Transactiv.exe se définit d’abord comme un relais : « relais d’activation et d’appréciation de situations artistiques ». Il ne s’agit donc pas d’être à l’origine de nouveaux objets dont la production constituerait en soi une fin. Ni de présumer d’une extériorité qui réduirait les situations en objets d’étude. Si par « situation » il faut entendre les conditions objectives dans lesquelles s’éprouve une expérience esthétique, « l’exercice de la transactivation convertit ces situations en expériences vécues et racontées », ce qui revient à dire que le transactiveur fait corps avec la situation qu’il expérimente [1]. L’accent est donc porté d’une part sur l’implication du sujet dans une situation (attention, immersion, coopération, réflexion), d’autre part sur la formation du récit comme méthode de reconstruction et d’investigation d’une situation, en même temps que mode de transmission d’une connaissance.
Mais Transactiv.exe est un projet trop organique pour pouvoir se résumer en un parcours.
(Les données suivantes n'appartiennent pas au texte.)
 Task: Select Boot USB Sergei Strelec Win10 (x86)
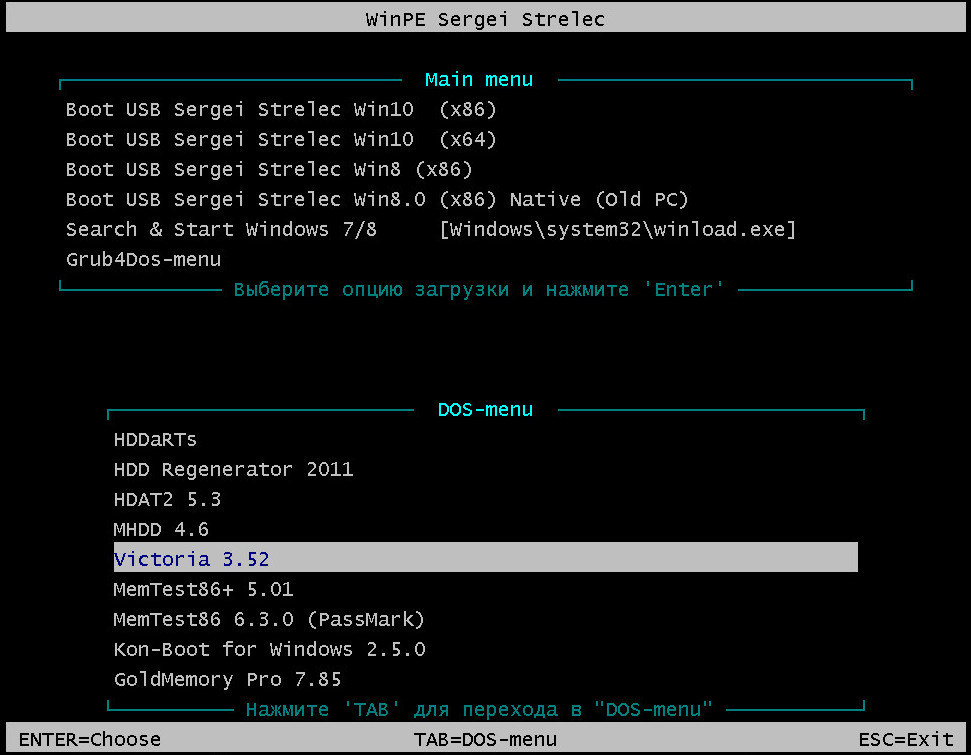(x=281, y=110)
Qu’il me suffise de dire que ce qui s’esquissait dans le programme de recherche Agglo, à savoir la perspective de développer, en intelligence avec des artistes-chercheurs venant d’horizons différents, un travail qui prenne appui sur la dynamique et les structures du réseau, a constitué le pas décisif pour donner nom et cohésion à des activités menées jusque là sous des étiquettes séparées (création, recherche, enseignement, médiation, organisation d’expositions, participation au développement de Copyleft_Attitude).
Un tel parcours n’a rien d’exceptionnel. De plus en plus d’artistes sont amenés à endosser les multiples fonctions nécessaires à la vie de l’art, et le travail en réseau favorise cette multifonctionnalité. C’est sans doute là un trait commun à la plupart des personnes réunies au sein d’Agglo. Ce que Transactiv.exe partage avec les membres d’Agglo va donc bien au delà de l’intérêt pour un sujet d’étude ou d’expérience occasionnel [2]. En effet, quiconque a fait l’expérience de ce type de parcours, comprend que l’art procède d’un système complexe et vivant, où pour être dotées de sens, l’oeuvre et l’action (selon le sens que Hannah Arendt donne à ces notions [3] doivent entretenir des relations sans cesse renouvelées suivant les mutations ou l’érosion de l’environnement social et technique. A cet égard, la transmission et la transformation de l’expérience de l’art jouent un rôle primordial. Sans cela il n’y aurait ni oeuvre ni action, mais seulement des marchandises et de l’agitation.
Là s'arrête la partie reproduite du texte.